## Questions to answer:
1 > In the forum thread on injury prevention, what kind of workouts does the person asking say most of their activities are?
2 > Continue the forum thread on injury prevention from its last line.

## Extracted text:
What techniques are there for identifying areas you need to work on and that you will be likely to injure so you can work on that areas before they get injured.

Update Most of the activities I do are high explosive all round work-outs like combat sports.

  • Nice Question :)
    – Benny
    Mar 3, 2011 at 7:34
  • @Cornelius I think this question might be a bit too general, there's a large difference in types of workout and the way 'weak spots' reveal themselves. A weight lifter doesn't get the same problems as a marathon runner or vice versa
    – Ivo Flipse
    Mar 3, 2011 at 7:45
  • @Ivo I updated the question with a bit more specific information.
    – Cornelius
    Mar 3, 2011 at 7:54
  • @Cornelius - I think the question is still far too general. Mar 3, 2011 at 15:14
  • I assume you asking how to assess your muscle strength, flexibility, endurance, stamina, range of motion, hand-eye coordination. Is this a correct assumption?
    – RunnerRick
    Mar 3, 2011 at 15:27

3 Answers 3


In general the method I would use would be this:

  1. Find a sports trainer or other resource for your specific sport. When I say "trainer" I don't mean "coach." You want the guy that would prescribe an ice bath or massage vs. the guy who doles out the workouts.
  2. Through that resource, determine what physical capabilities are needed for your sport.

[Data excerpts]
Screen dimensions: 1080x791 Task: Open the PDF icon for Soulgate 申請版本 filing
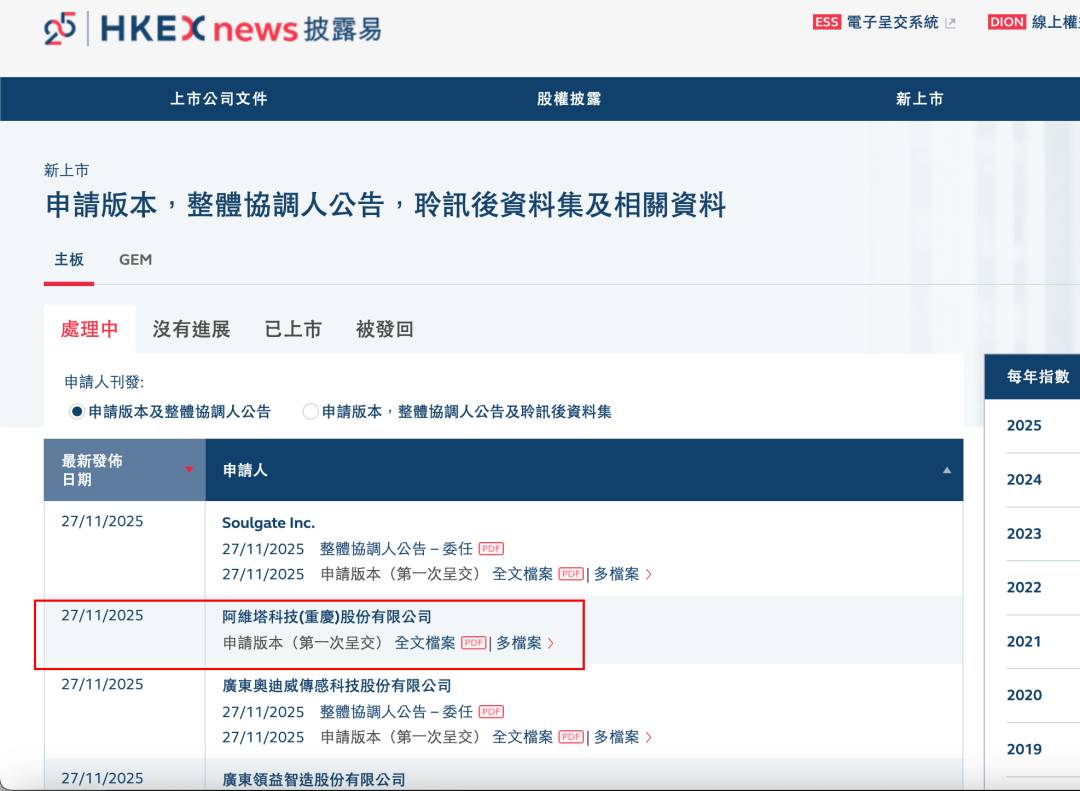[x=573, y=574]
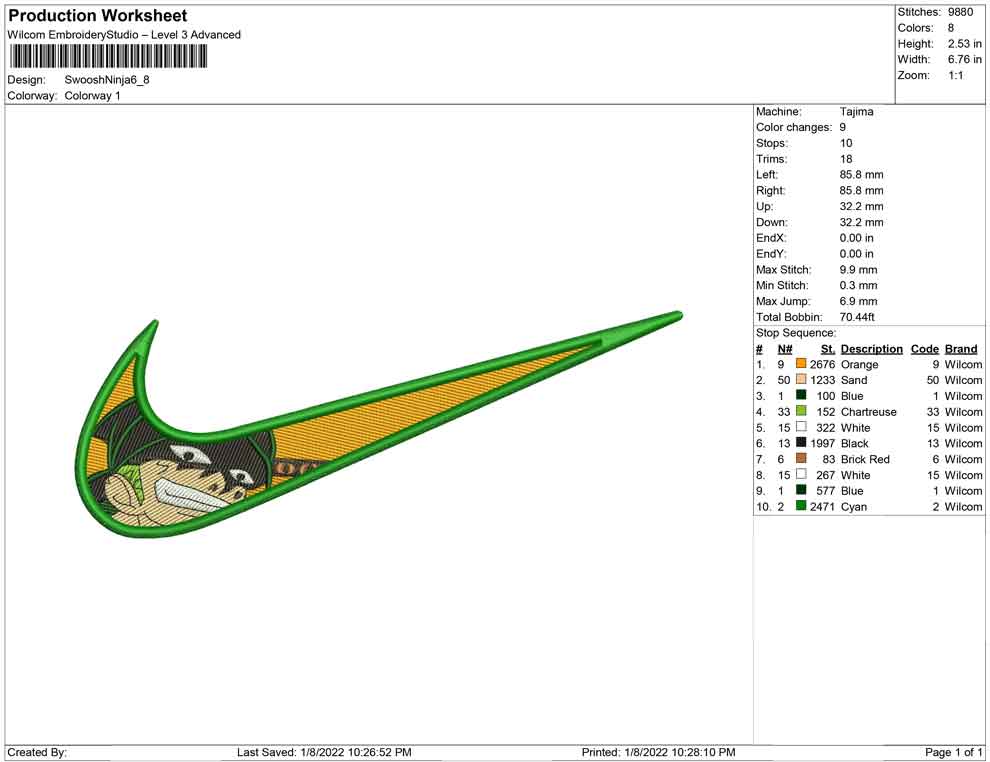This screenshot has width=990, height=762.
Task: Select the dark Blue swatch in stop 3
Action: (x=801, y=396)
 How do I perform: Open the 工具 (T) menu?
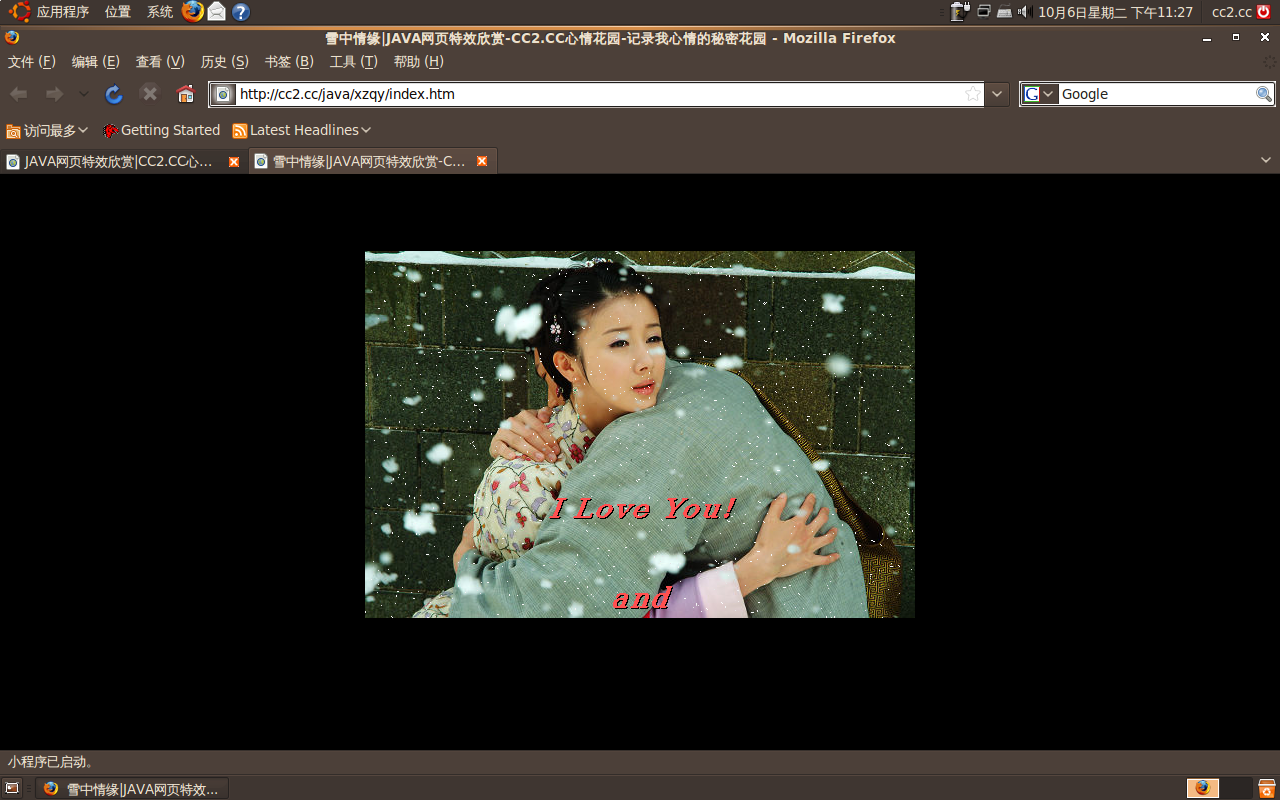(353, 62)
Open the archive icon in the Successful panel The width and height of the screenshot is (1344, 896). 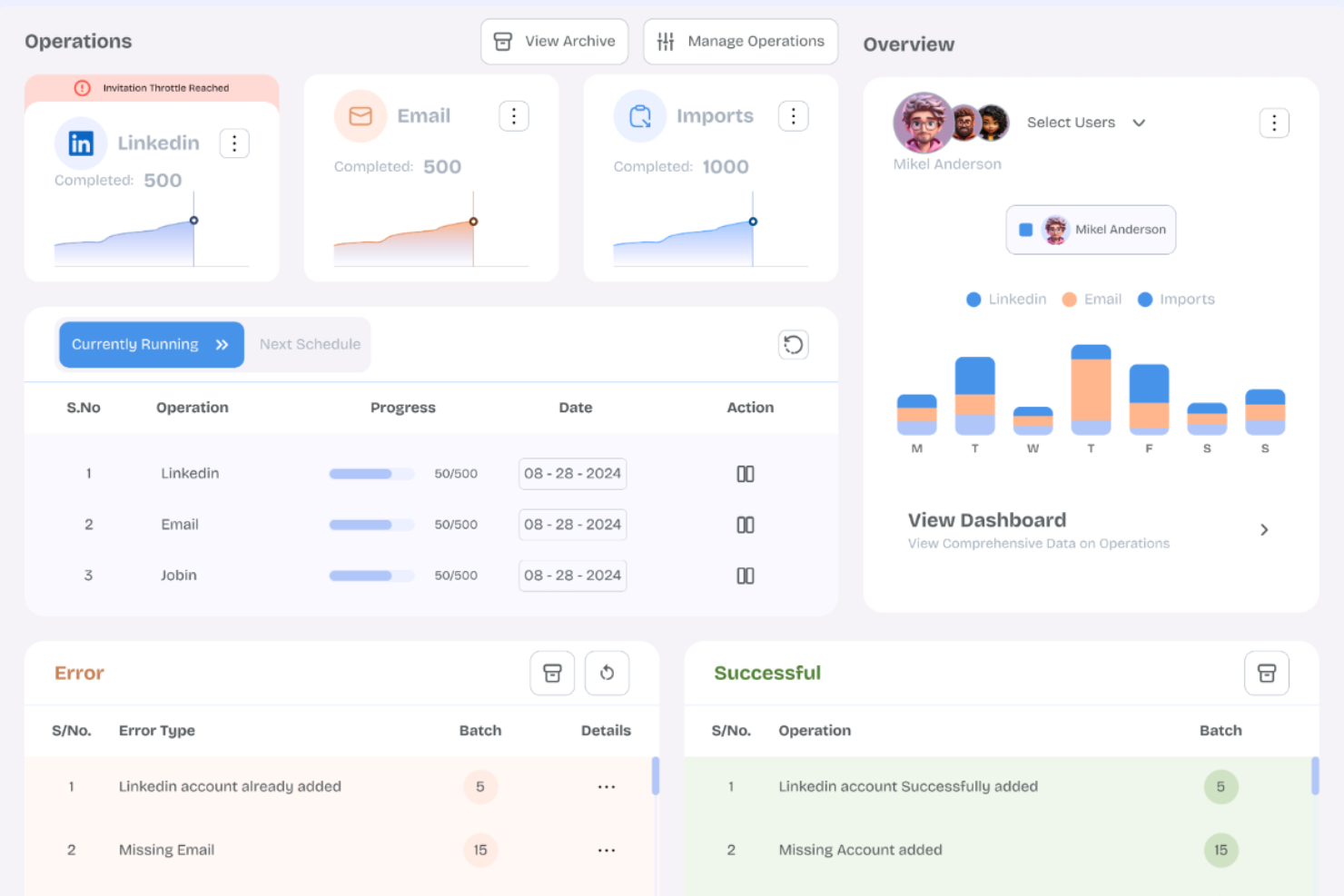(x=1267, y=673)
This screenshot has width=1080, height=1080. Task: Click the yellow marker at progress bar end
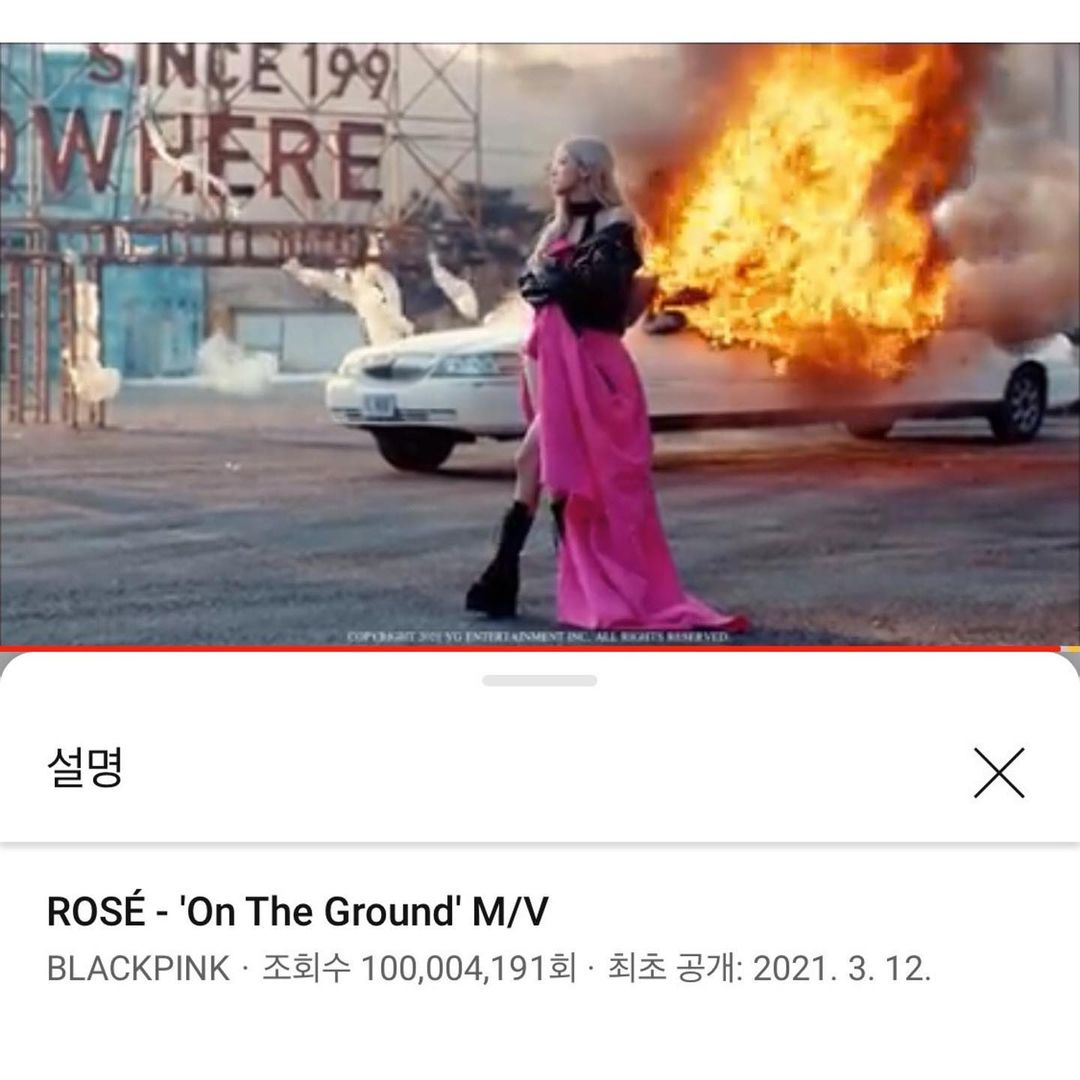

## Your written answers:
1 > High explosive all-round workouts, like combat sports.

2 >
  3. Devise a way to test your capabilities to identify any areas of weakness you might have. The test could emphasize different physical aspects like muscle strength, flexibility, endurance, stamina, range of motion, hand-eye coordination, etc. It all depends on your sport.
  4. Using the results of the test, craft a training plan that will minimize or eliminate those defficencies.
  5. Retest yourself to see how well you have improved after being consistent with your training plan after enough time has passed. ("Enough time" can vary depending on what you're doing, but a good rule of thumb is six weeks.)

Indeed the question is quite general.. but I'll try to answer with general problems as well.

Muscle imbalance can be a problem if you train incorrectly. For example, if you focus a lot on push-type movements (pecs, triceps, front delts), as would be specific in a striking sport, but don't work pull-type movements as well (back, biceps, rear delts), this will create a strength imbalance.

Also similar is training the abs very hard if the lower back is ignored, that can also lead to some serious problems.

I think not training your core well enough can be a problem as well. As you get stronger, bigger and faster you want to make sure that your body can keep up.


Warm up.

Anything "extreme" you are going to do, try it lightly first and pay attention to your body. Little twinges and pulls during a warmup are warning signs.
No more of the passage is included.